図6のフローチャートの処理は、マスターとなる群管理制御装置100の群管理制御部102で実行される。
【0054】
まず、群管理制御部102は、スレーブの群管理制御装置100から上方向の乗り場呼びを受信したか否かを判断する(S41)。スレーブの群管理制御装置100から上方向の乗り場呼びを受信した場合には(S41:Yes)、群管理制御部102は、乗り場呼びを送信した群管理制御装置100に対して乗りかごの移動の指示を行う(S43)。すなわち、この場合には群管理制御は行われず、上方向の乗り場呼びが行われるごとに、上方向の乗り場呼びが行われたエレベータ制御装置120に対応する乗りかご150が移動制御されることになる。
【0055】
一方、S41で、スレーブの群管理制御装置100から上方向の乗り場呼びを受信していない場合には(S41:No)、S43の処理は行われない。
【0056】
次に、群管理制御部102は、スレーブの群管理制御装置100から下方向の乗り場呼びを受信したか否かを判断する(S45)。スレーブの群管理制御装置100から下方向の乗り場呼びを受信した場合には(S45:Yes)、群管理制御部102は、構成指示で指定された一または複数の乗りかご150の中で、最も早く乗り場に到着できる乗りかご150を決定して、当該乗りかご150に対応する群管理制御装置100に乗りかご150の移動指示を行う(S47)。すなわち、この場合には、公知の手法で群管理制御が行われることになる。そして、処理は終了する。
【0057】
一方、S45で、スレーブの群管理制御装置100から下方向の乗り場呼びを受信していない場合には(S45:No)、S47の処理は行われない。そして、処理は終了する。
【0058】
このように本変形例では、エレベータから上方向の呼びがあった場合には、群管理制御を行わず、呼びを行ったエレベータの乗りかご150のみに移動指示を行い、エレベータから下方向の呼びがあった場合には、構成指示で指定された一または複数の乗りかご150の中から最適な乗りかご150を選定して移動指示を行う群管理制御を行う。このため、例えば、朝、ロビー階のエレベータ付近に多数の出勤してくる利用者がいる場合には、複数の上方向の乗り場呼びに対して、群管理制御をおこなって、いずれか一つの最適な乗りかご150を呼ぶよりは、乗り場呼びごとに対応する乗りかご150を移動させて呼ぶ方が、多数の利用者が早く乗りかご150に乗って目的の階へいくことができるので、好ましい。
【0059】
一方、上記のようなロビー階以外の階の乗り場には、多数の利用者がいないため、複数の下方向の乗り場呼びがある場合でも、群管理制御をおこなって、いずれか一つの最適な乗りかご150を呼ぶ方が、効率がよい。
【0060】
このように本変形例では、利用者の交通量が多くなるようなケースに、効率的な呼びを実現することが可能となる。
【0061】
本発明のいくつかの実施形態を説明したが、これらの実施形態は、例として提示したものであり、発明の範囲を限定することは意図していない。これら新規な実施形態は、その他の様々な形態で実施されることが可能であり、発明の要旨を逸脱しない範囲で、種々の省略、置き換え、変更を行うことができる。これら実施形態やその変形は、発明の範囲や要旨に含まれるとともに、特許請求の範囲に記載された発明とその均等の範囲に含まれる。
【符号の説明】
【0062】
1…エレベータ群管理制御システム、10…管理者用端末、100…群管理制御装置、エレベータ制御装置、150…乗りかご(エレベータ)、101…通信部、102…群管理制御部、103…判断部、104…通知部、105…スレーブ処理部、107…マスター処理部、110…記憶部、401…アイコン。
【要約】
【課題】簡易な操作で構成台数を変更でき、人の交通量に応じて柔軟にエレベータの呼び応答を行え、利用者の利便性を向上すること。

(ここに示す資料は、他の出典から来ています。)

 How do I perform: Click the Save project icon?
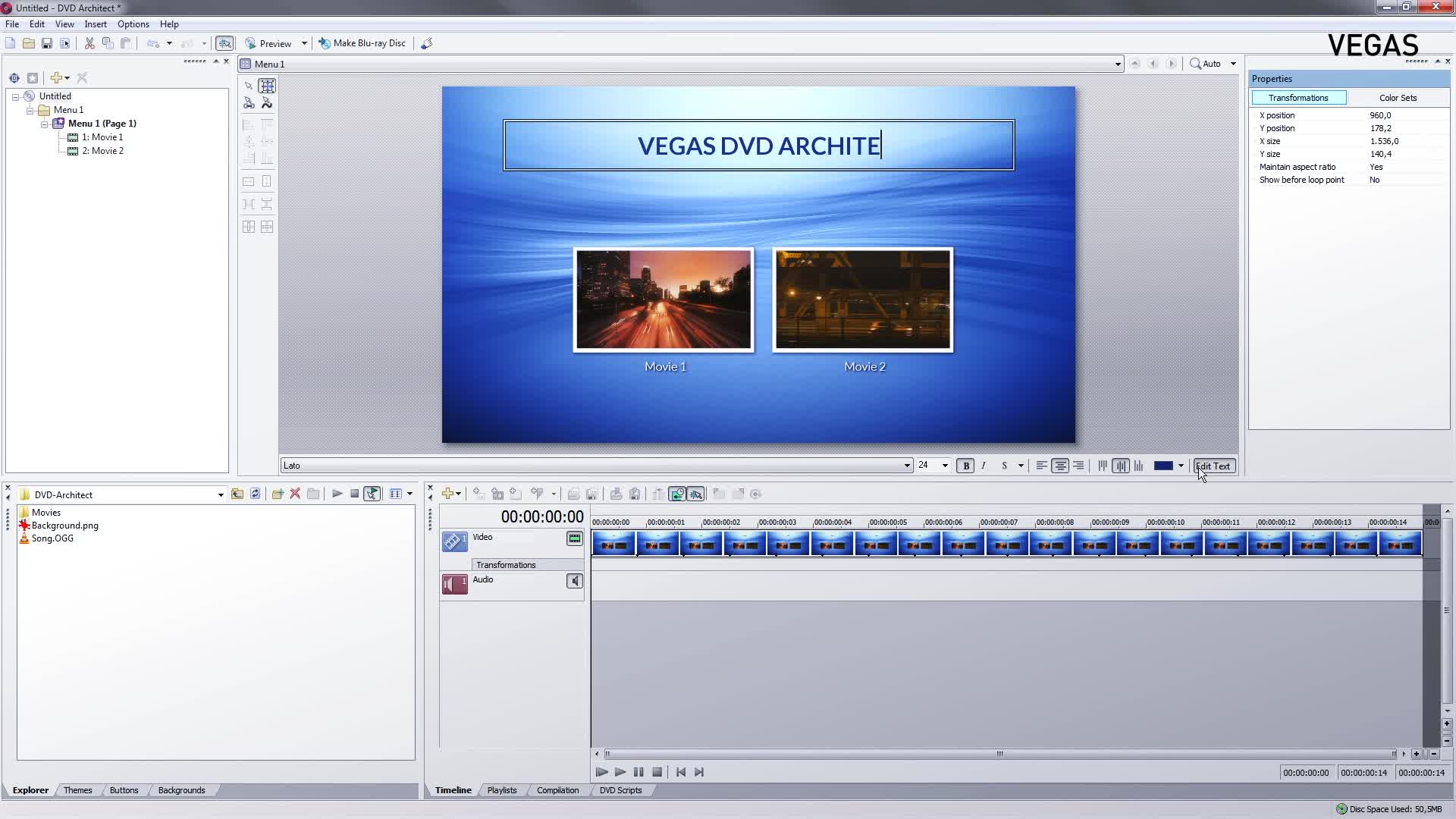pos(47,44)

【解決手段】実施形態のエレベータ群管理制御システムは、端末と、複数のエレベータと、複数の群管理制御装置と、を備えるエレベータ群管理制御システムであって、前記端末は、利用者から入力される前記群管理制御の対象とする一または複数のエレベータが指定された構成指示を、前記複数の群管理制御装置に送信し、前記複数の群管理制御装置のそれぞれは、前記構成指示を受信する通信部と、前記構成指示で指定された前記一または複数のエレベータに対応する他の一または複数の群管理制御装置と連携して、前記構成指示で指定された前記一または複数のエレベータの前記群管理制御を行う群管理制御部と、を備える。